I am trying to train GNN using DDP multi-node GPUs. I am using pytorch 1.7 and gloo as backend. I get an error like below on machine 2.
-- Process 0 terminated with the following error:
Traceback (most recent call last):
File "/home/karthi/venvv/lib/python3.7/site-packages/torch/nn/parallel/distributed.py", line 532, in _ddp_init_helper
RuntimeError: replicas in this process with sizes [64, 5] appears not to match sizes of the same param in process 0.
But the same code works in single machine multi-gpu DDP. Please help me.This text will be hidden
Hey @karthi0804, could you please share code of a repro?
This error is from here, indicating that parameter sizes/order do not match across processes. Could you please verify if that is the case by printing sizes of params in
My bad. Extremely sorry! silly mistake. Wrong model architecture in another machine!
Hi, I am also getting this replicas error…
I am using windows 10, torch 1.7.1, pytorch-lightning 1.1.7 with 3 gpus.
The model training was working well with ddp and 2 gpus, on another machine (win10, torch 1.7.1 and pl 1.1.7)
the code crashed after printed the following error message:
self.reducer = dist.Reducer(
RuntimeError: replicas in this process with sizes [12, 6] appears not to match sizes of the same param in process 0.
My issue was that I failed to update the model in the second machine as the same version of the first machine. Pls, check it by printing and comparing the model params.
Thanks check back @karthi0804, i copied exact model and all supporting code over from previous machine, because this new machine is just built from scratch. did a lot of other tests, the new machine also failed at same replicas error when tested with two gpus (by physically disconnecting the 3rd one).

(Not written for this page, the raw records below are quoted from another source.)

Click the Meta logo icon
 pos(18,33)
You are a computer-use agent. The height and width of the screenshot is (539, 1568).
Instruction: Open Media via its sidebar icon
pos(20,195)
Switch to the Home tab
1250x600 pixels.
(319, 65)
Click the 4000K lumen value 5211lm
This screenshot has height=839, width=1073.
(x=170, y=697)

however, after tinkering around and setting pl.Trainer with ‘accelerator=ddp_spawn’ instead of ‘ddp’, it works, even though the pytorch lightning docs explicitly warns against using the former. I don’t exactly know what the limitations they warn about ‘ddp_spawn’–so far i can not observe one with naked eyes, hopefully we can fix the error with ‘ddp’ here or there and switch back.